Missed opportunities aside, this final issue does what it’s supposed to do: wrap things up. The Doctors find Tesla and Edison, avoid a paradox, and set history right. All this is not without sacrifice, as the Skithra Queen realizes just what her role in this story is to be, and the change in history results in sacrifice for Rose. (That latter one does lead to a nice Rose-Ten moment near the end, showcasing his deep love for her.) And as Houser has done in series past, we get a peek into what’s coming next for the Doctor: the return of an old friend. Perhaps that’s a smart move, getting the spotlight back on Thirteen and the fam.

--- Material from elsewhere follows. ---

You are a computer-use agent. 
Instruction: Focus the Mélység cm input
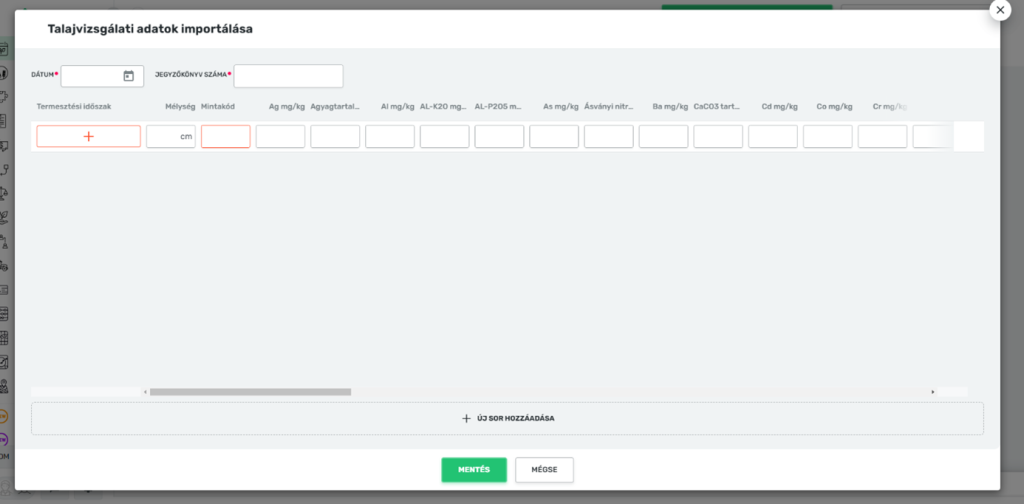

Letterers are some of the most unsung parts of a comic’s creative team, so I want to give praise here to Comicraft’s Sarah Hedrick and Jim Starkings for their skill in lettering and word balloons for the Skithra Queen. Using more jagged fonts and word balloons and a color choice of blood-red emphasizes how off-world the Skithra are. If this was television, her speech would be electronically distorted to get that tone. With the right choice of color and font, we get that aural tone in a more visual form.
The main Doctor Who series now takes a bit of a break to highlight Missy, starting next month. Hopefully, the success of that series will set the stage for a now long-overdue time for Rose Tyler in the spotlight.